Top of DATA TO USE
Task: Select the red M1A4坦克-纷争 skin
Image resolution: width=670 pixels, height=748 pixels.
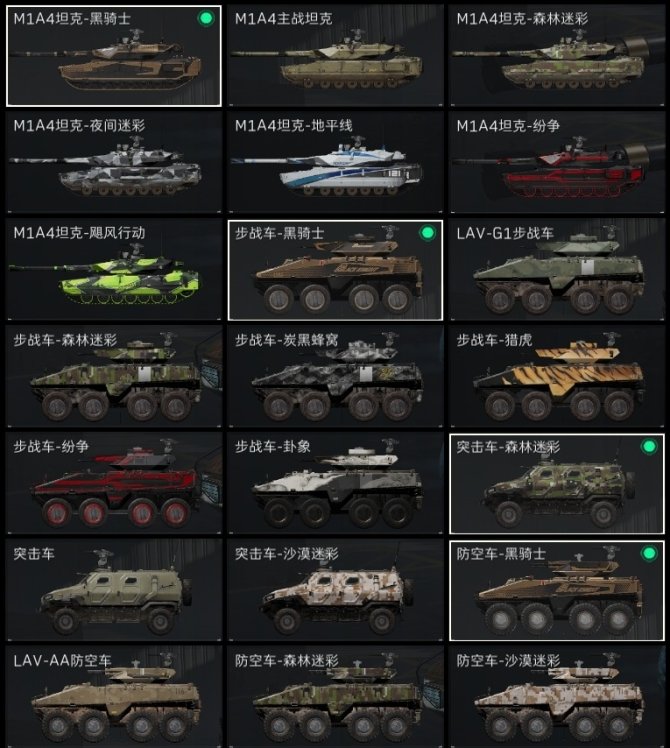Action: tap(557, 163)
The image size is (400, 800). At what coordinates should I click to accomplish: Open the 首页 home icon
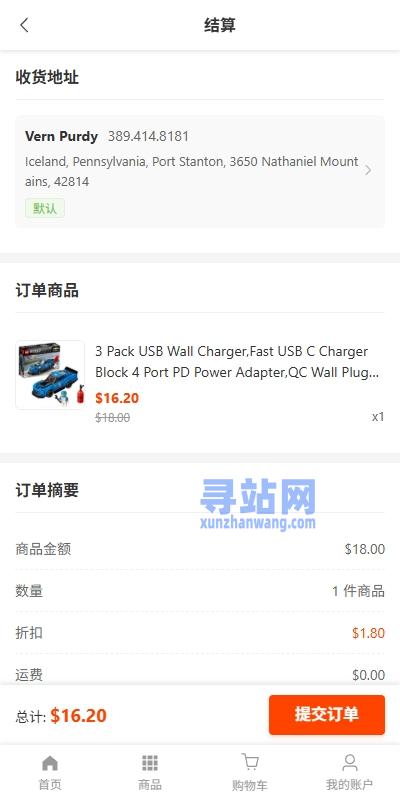coord(49,763)
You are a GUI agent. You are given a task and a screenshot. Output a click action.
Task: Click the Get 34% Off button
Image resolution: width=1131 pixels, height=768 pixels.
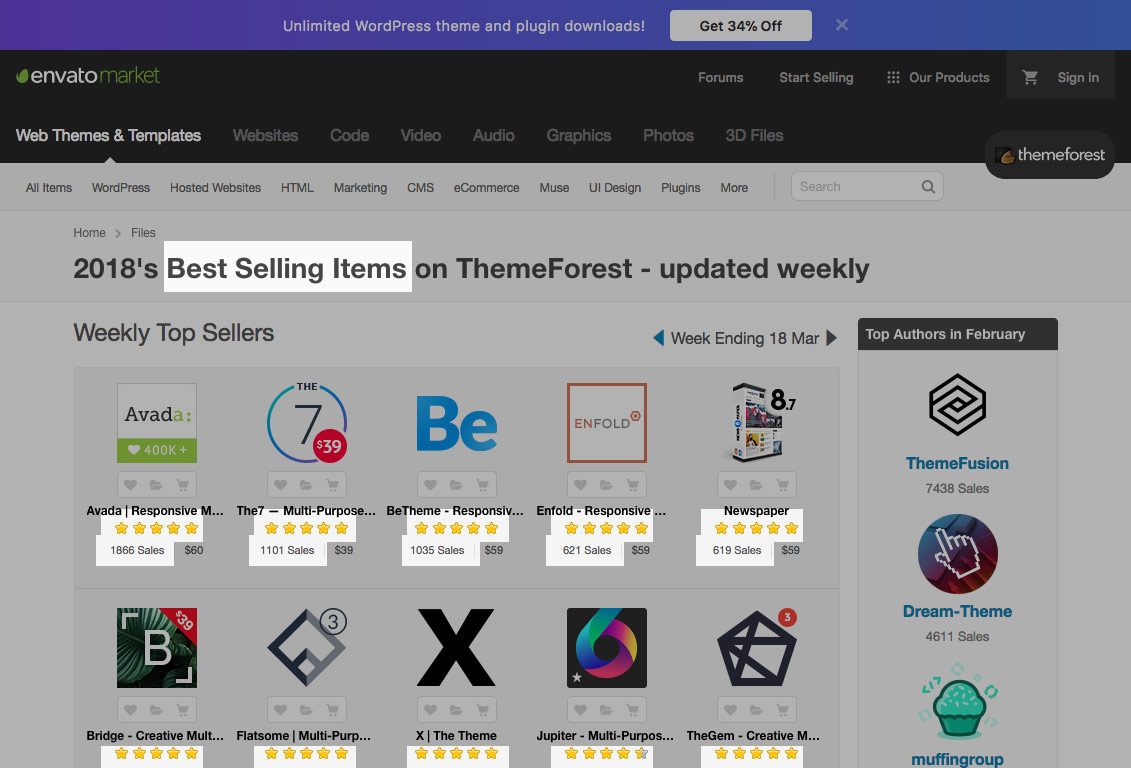[740, 26]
Bottom of DATA TO USE
(TASK DIRECTIONS):
Without the images, output all the entries exactly as they stand.

(THE ANSWER):
Task: Select the red M1A4坦克-纷争 skin
Image resolution: width=670 pixels, height=748 pixels.
Action: tap(557, 163)
The image size is (400, 800). At what coordinates should I click to accomplish: Open the 首页 home icon
coord(49,763)
You are a GUI agent. You are given a task and a screenshot. Output a click action.
Task: Click the Get 34% Off button
Image resolution: width=1131 pixels, height=768 pixels.
[740, 26]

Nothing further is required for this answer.